*** Opening of Material for this task ***

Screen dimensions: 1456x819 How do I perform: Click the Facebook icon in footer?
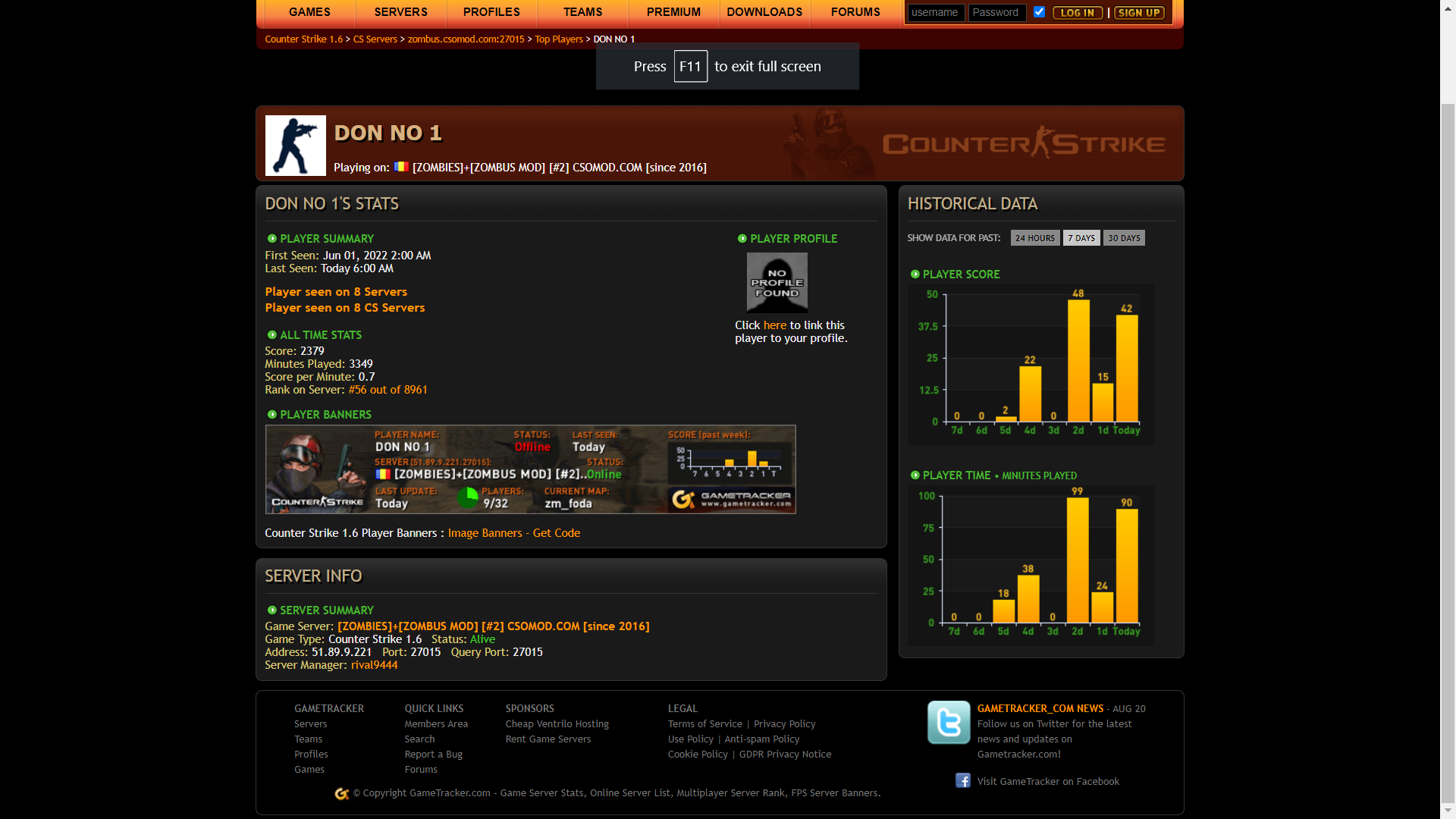point(962,780)
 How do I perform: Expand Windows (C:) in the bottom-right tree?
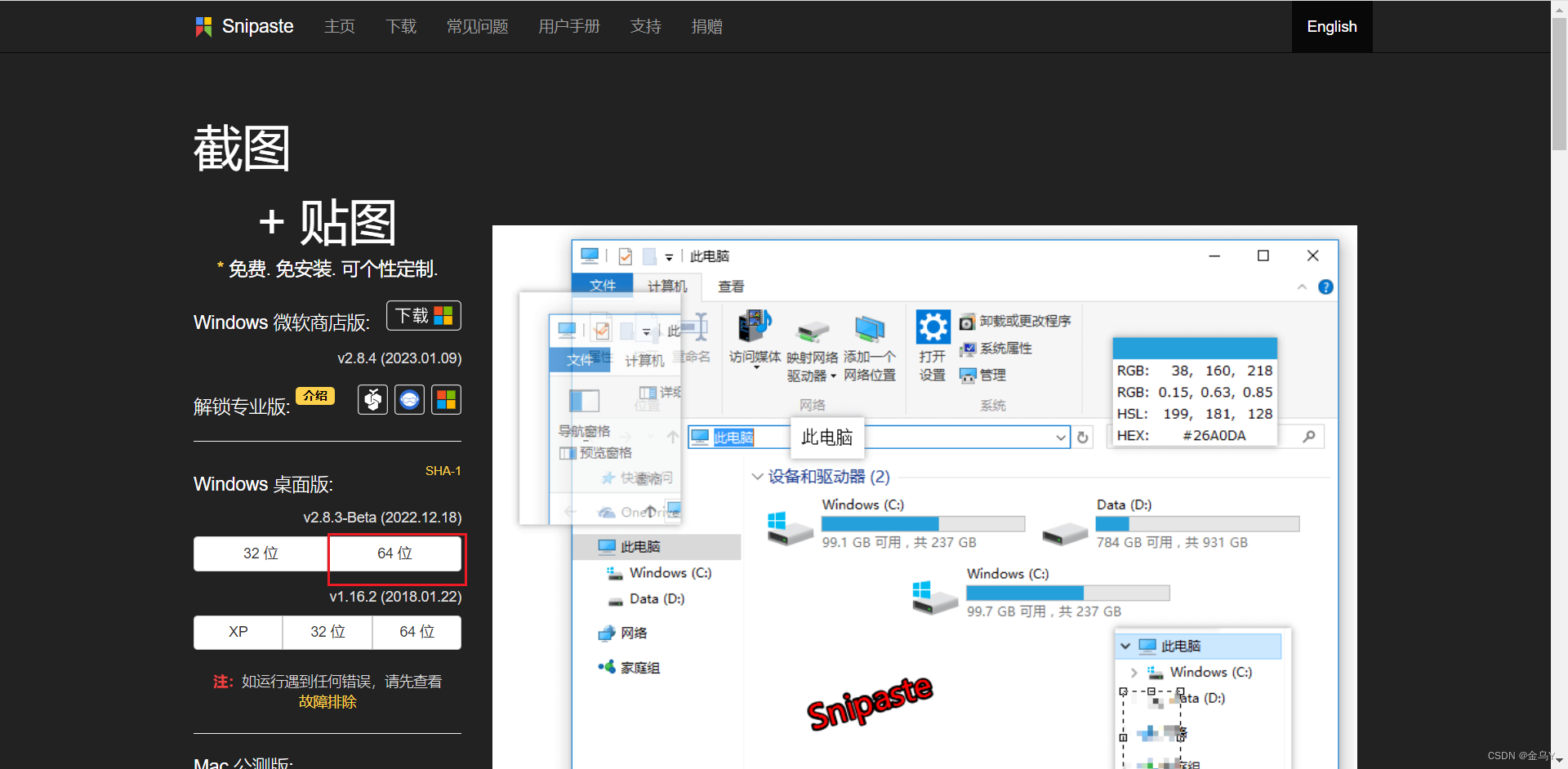pos(1134,672)
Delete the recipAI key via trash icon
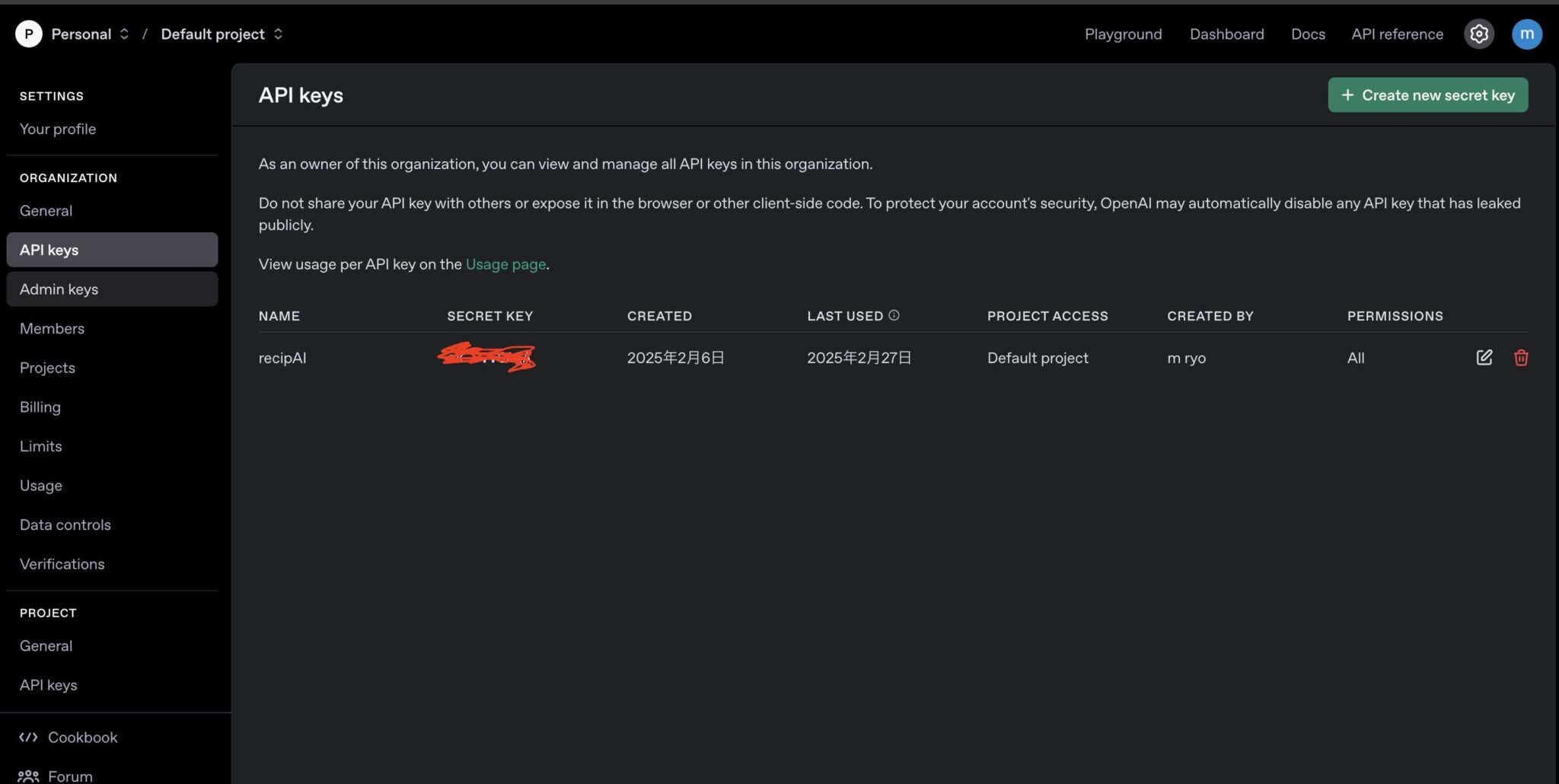 tap(1522, 357)
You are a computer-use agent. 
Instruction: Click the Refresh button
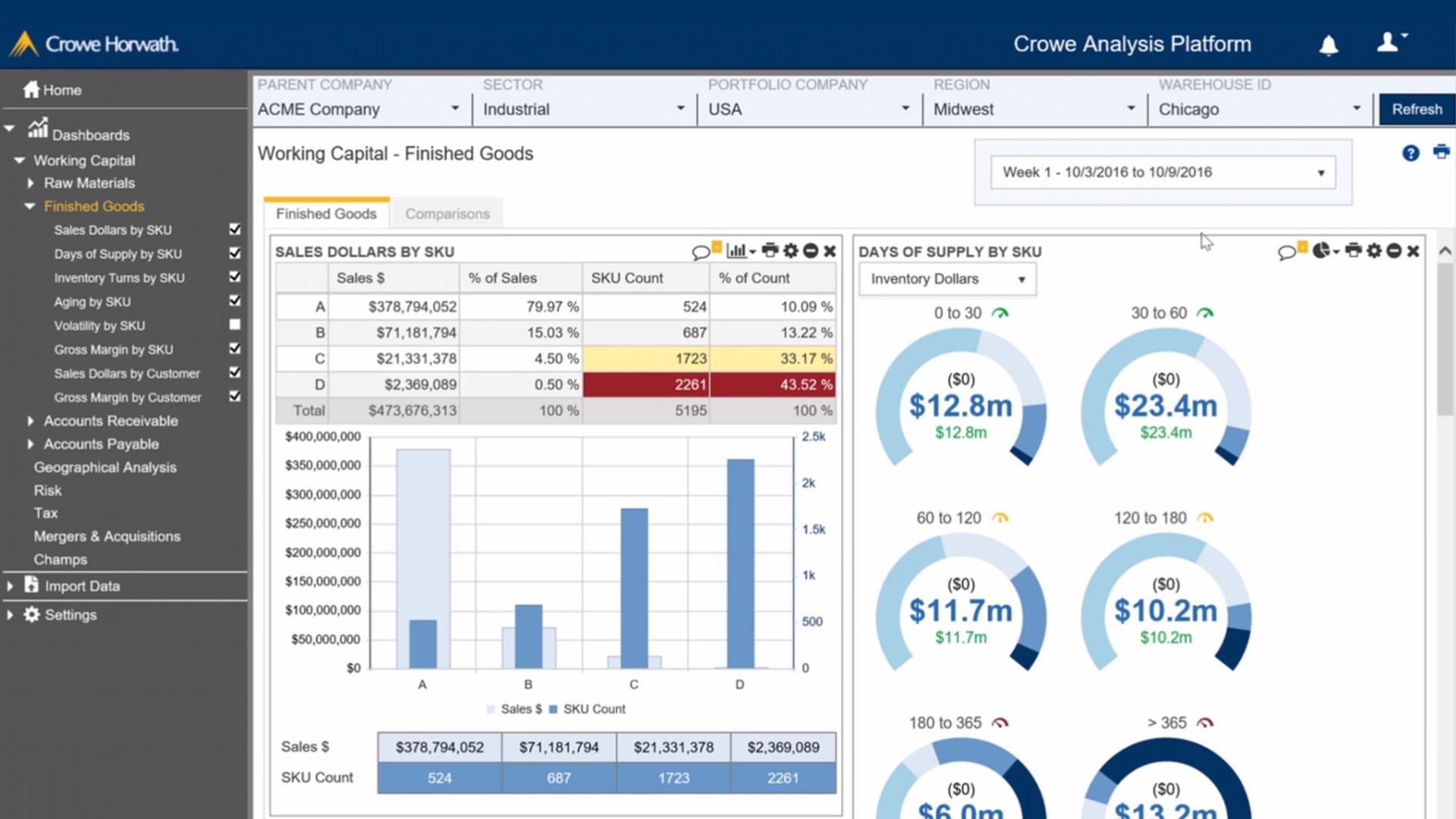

*** Close of Material for this task ***

**About this task**:
Output only the lines from the one that contains "How do I perform: Expand" to the end of the entries above, both end lines included, and drop the pictures.

**Task response**:
 How do I perform: Expand Windows (C:) in the bottom-right tree?
pos(1134,672)
Delete the recipAI key via trash icon
 tap(1522, 357)
You are a computer-use agent. 
Instruction: Click the Refresh button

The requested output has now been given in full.